**Task details**
Write out every line below again exactly as it stands, skipping each image.

:: Data supplied ::

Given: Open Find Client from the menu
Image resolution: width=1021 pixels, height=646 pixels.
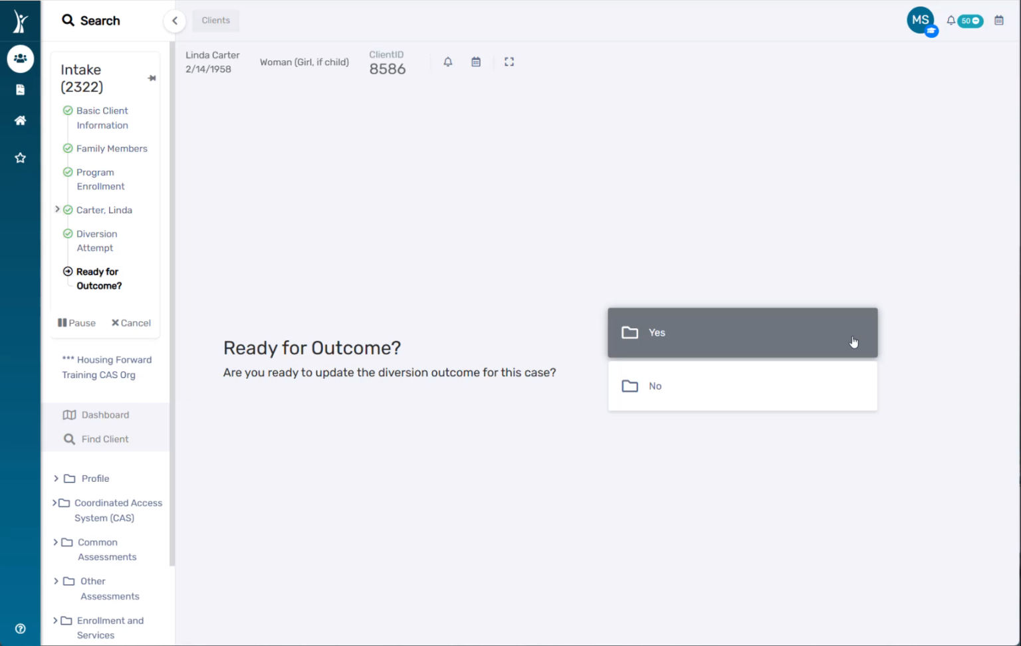Looking at the screenshot, I should [x=104, y=439].
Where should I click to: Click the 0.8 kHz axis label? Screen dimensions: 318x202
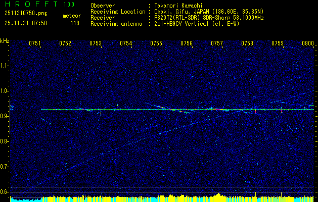[x=5, y=141]
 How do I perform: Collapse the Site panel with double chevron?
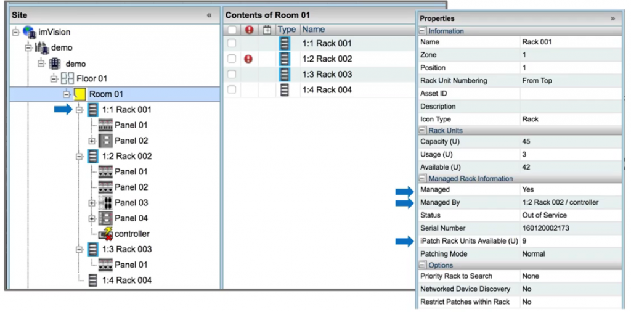click(210, 15)
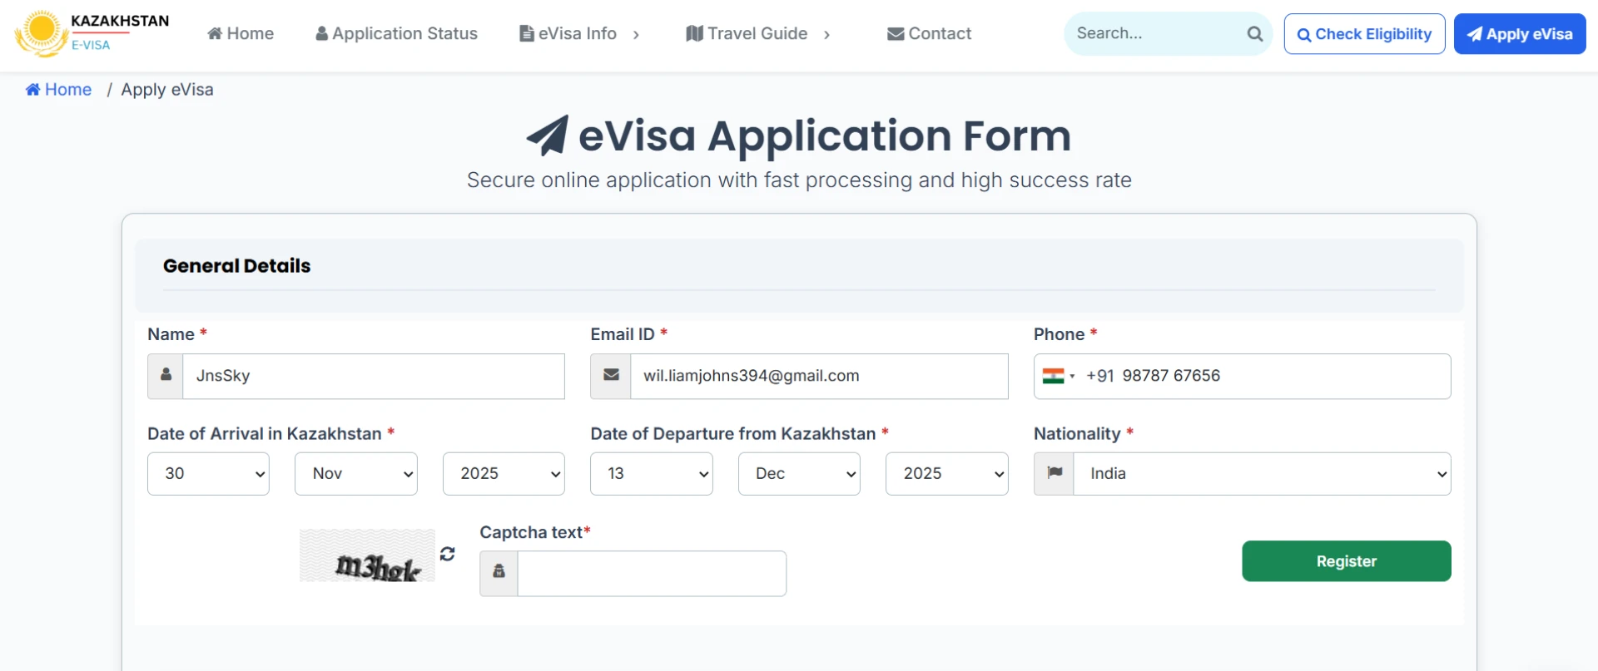
Task: Open the arrival day dropdown showing 30
Action: [208, 473]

:::

**Task response**
Given: Open Find Client from the menu
Image resolution: width=1021 pixels, height=646 pixels.
Looking at the screenshot, I should [x=104, y=439].
Where should I click to: Click the 0.8 kHz axis label? Screen dimensions: 318x202
[x=5, y=141]
 How do I perform: Collapse the Site panel with double chevron?
click(210, 15)
Task: Open the arrival day dropdown showing 30
Action: [208, 473]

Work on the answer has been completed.